Cependant, ne vous attendez pas à la même saveur. Moins effrayant, moins prenant… Le plus intéressant est dans l’histoire et la narration, bien que la mise en scène soit convenue. On cherchera quand même, par curiosité, à gratter le vernis de la « famille idéale » qui s’écaille. C’est un petit conte macabre sans grande envergure, très court, mais il vous fera toujours passer un moment en période creuse de titres VR… Mais si vous recherchez le grand frisson, ruez-vous plutôt sur Here They Lie !

weeping doll

Test weeping doll : Les +

  • Ambiance
  • Décors réussis
  • Bande sonore efficace
  • Le prix
  • La narration

Test weeping doll : Les –

  • « Aides à la VR » obligatoires et non désactivables, sans alternative
  • Anglais non sous-titré pour tout le monde !
  • Des passages trop classiques
  • Très court
  • Sans grand intérêt finalement

Conclusion 13/20

Weeping Doll avait des arguments pour au moins nous interpeller, voire nous attirer.
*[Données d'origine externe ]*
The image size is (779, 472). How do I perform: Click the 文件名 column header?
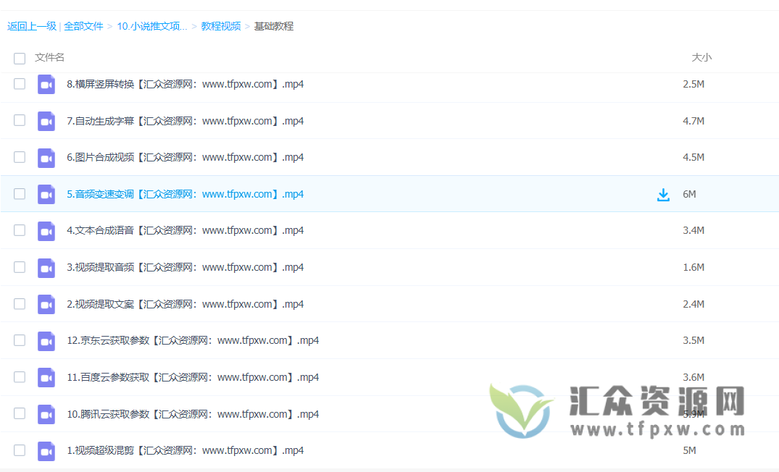(x=49, y=57)
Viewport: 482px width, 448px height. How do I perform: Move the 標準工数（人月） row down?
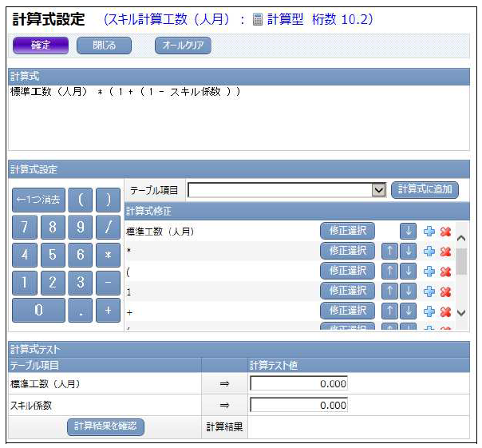tap(408, 232)
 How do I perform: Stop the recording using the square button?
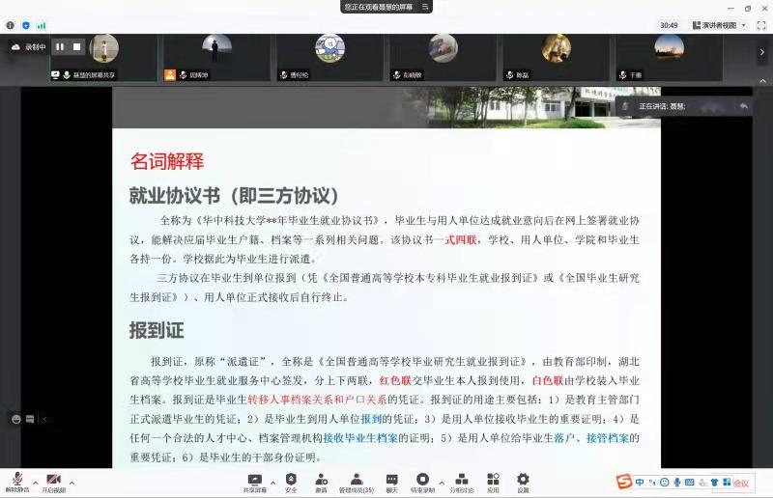pos(77,46)
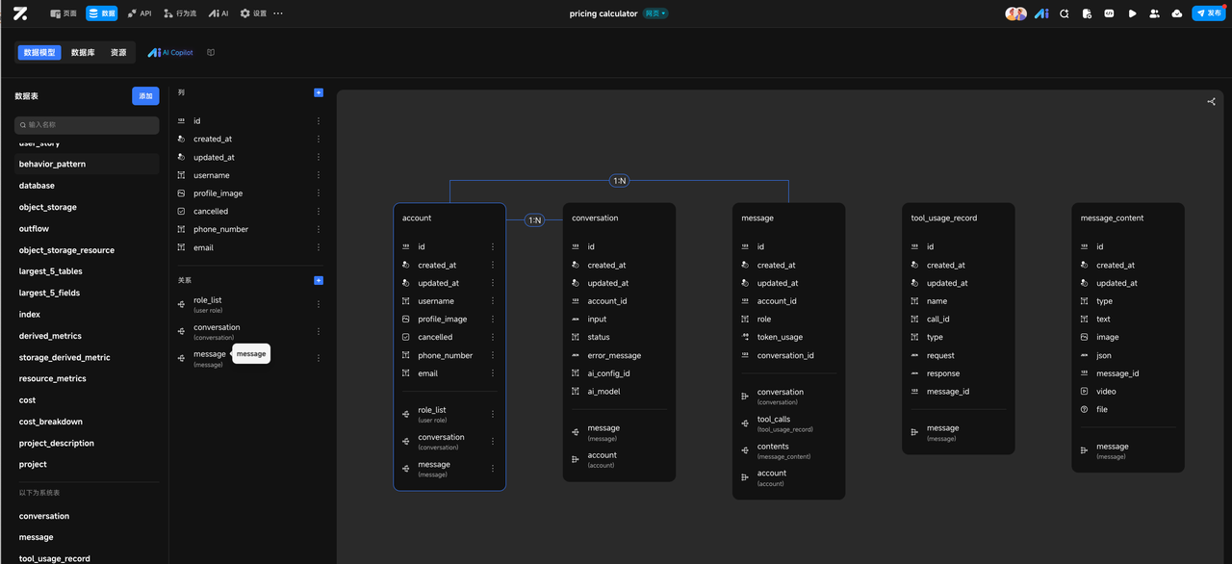Open more menu for email column row
Screen dimensions: 1232x564
(319, 247)
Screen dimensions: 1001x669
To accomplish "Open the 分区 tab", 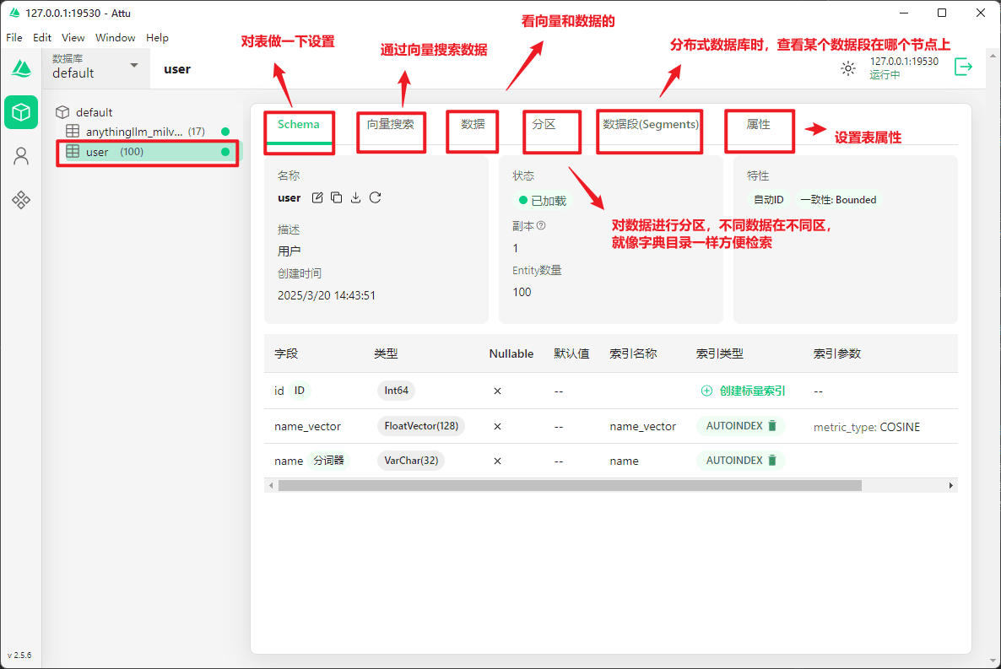I will tap(544, 124).
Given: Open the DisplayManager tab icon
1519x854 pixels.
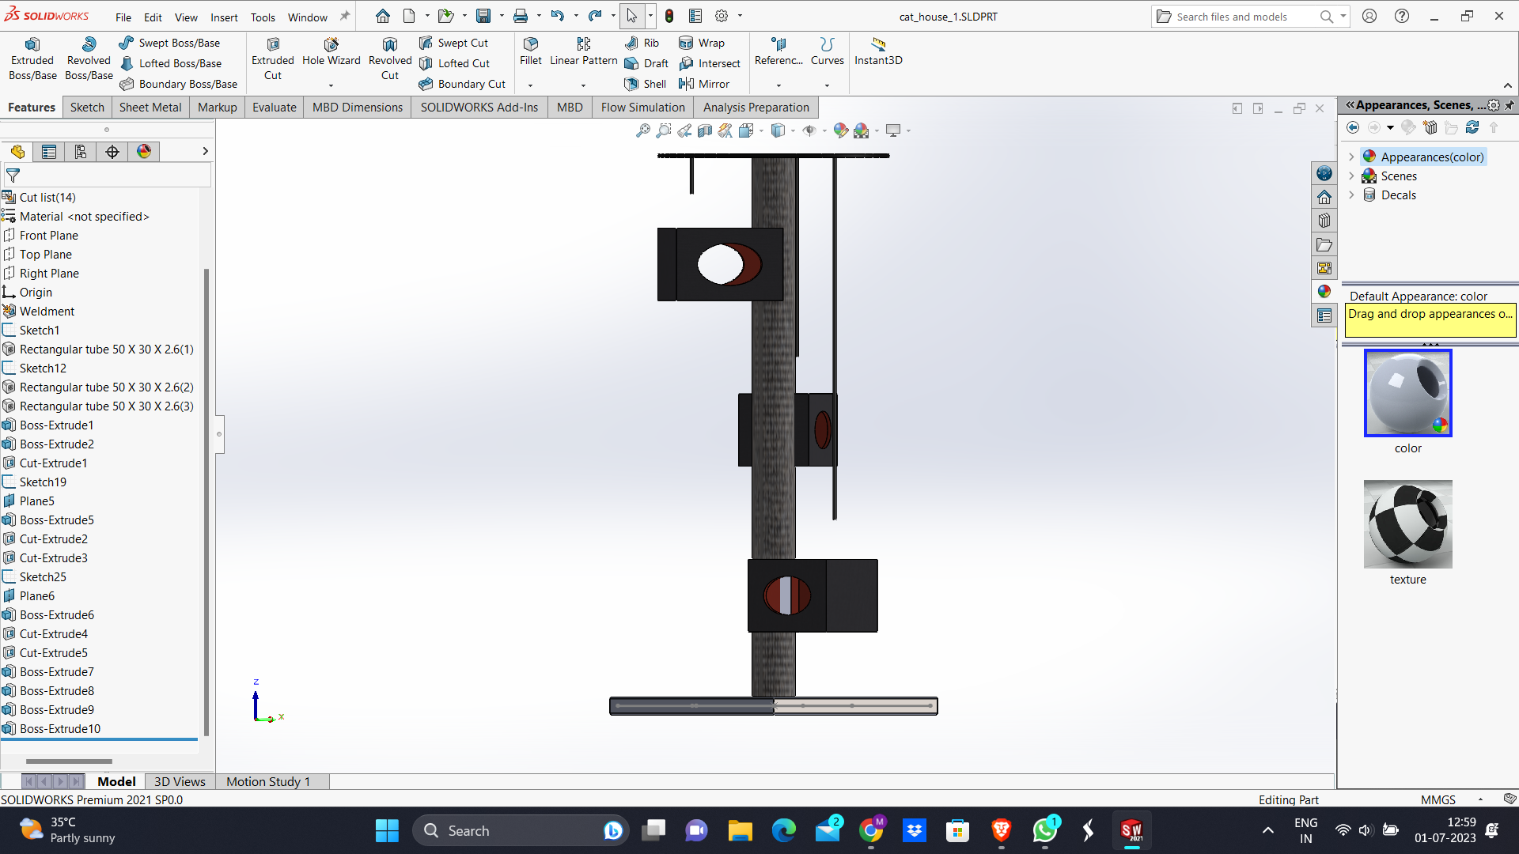Looking at the screenshot, I should point(144,152).

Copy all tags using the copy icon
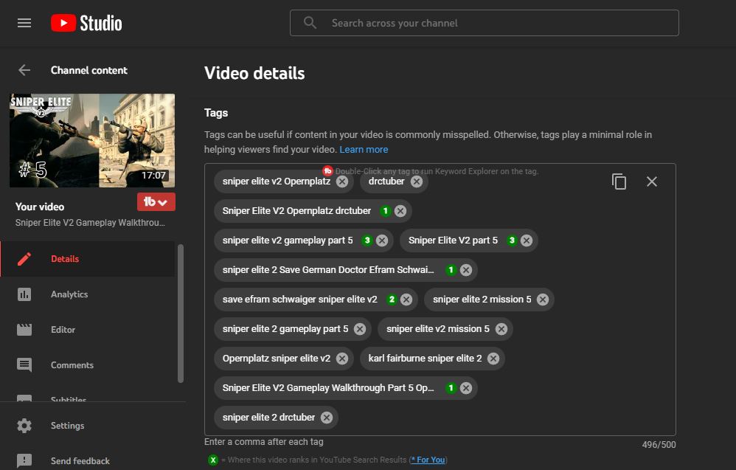tap(619, 181)
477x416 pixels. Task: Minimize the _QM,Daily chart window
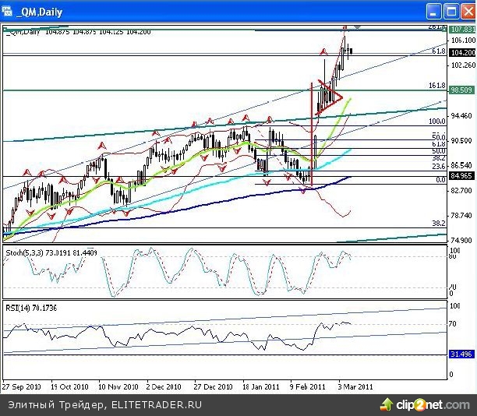[433, 11]
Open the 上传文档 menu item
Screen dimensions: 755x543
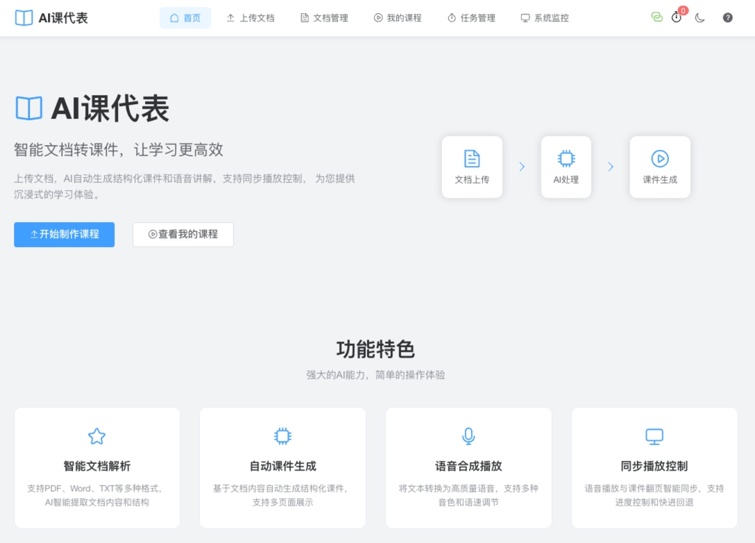click(251, 18)
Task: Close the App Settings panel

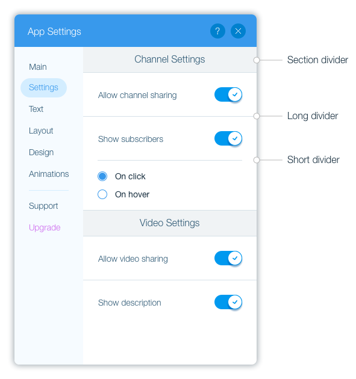Action: click(238, 31)
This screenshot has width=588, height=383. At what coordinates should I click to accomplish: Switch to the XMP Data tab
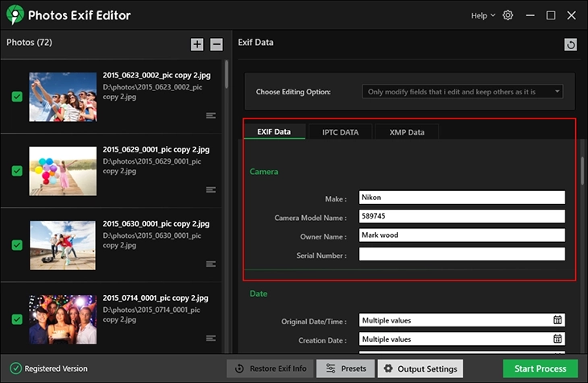coord(406,131)
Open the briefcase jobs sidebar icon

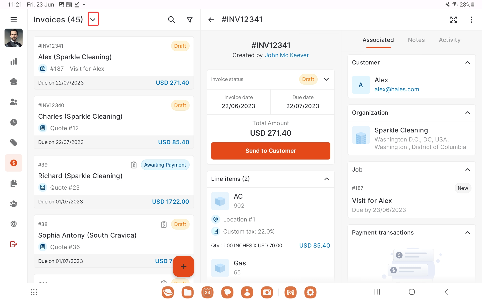pos(14,82)
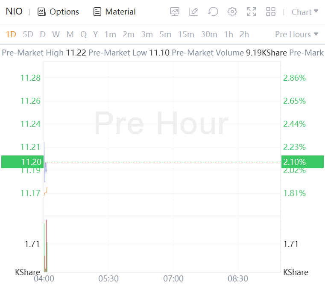Expand the chart to fullscreen
325x284 pixels.
point(252,12)
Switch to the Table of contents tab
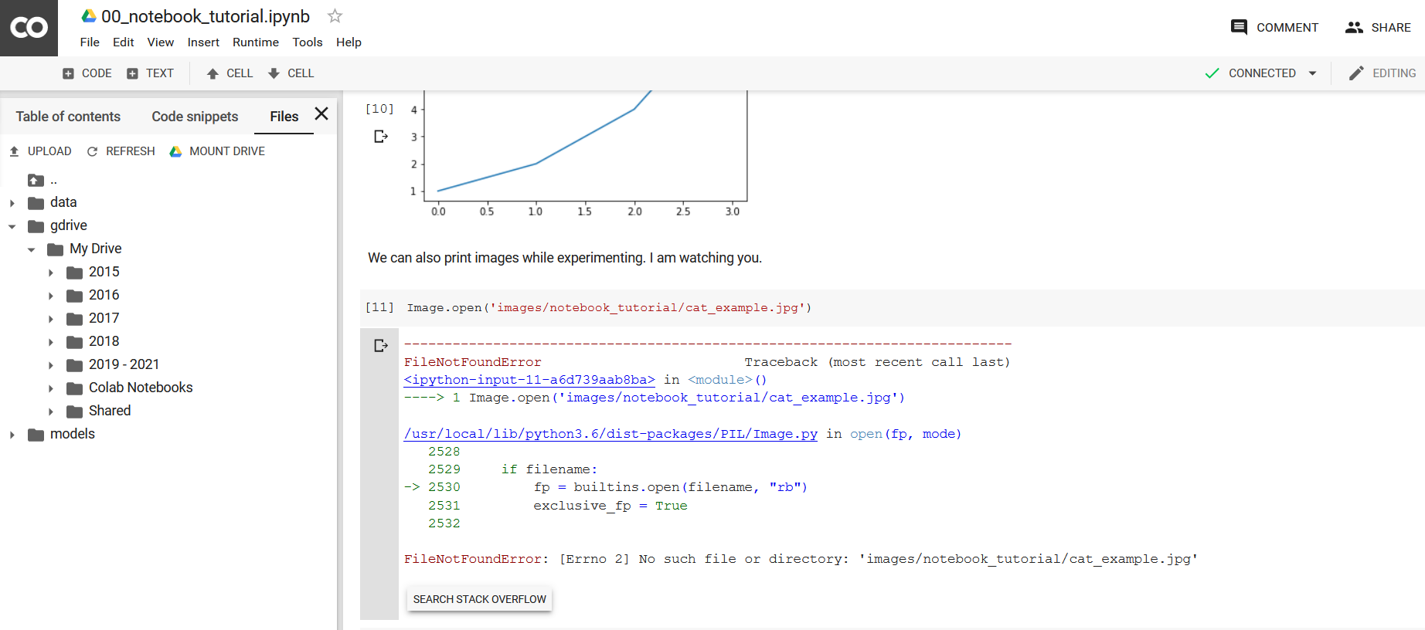This screenshot has width=1425, height=630. click(68, 117)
Abstraction faite de la maniabilité, plutôt foireuse et peu agréable en pratique, l’intention de bien faire ressort, avec l’inventaire par exemple, ou le fait de gérer ses deux mains indépendamment. Le move aurait été le bienvenu, mais là encore, on ne va pas au bout du concept (pourtant sur le store, la mention « Ps Move obligatoire » est présente. Si on y ajoute les fautes d’orthographe dans la description, on pourrait penser à un complot de Sony contre nos amis chinois !).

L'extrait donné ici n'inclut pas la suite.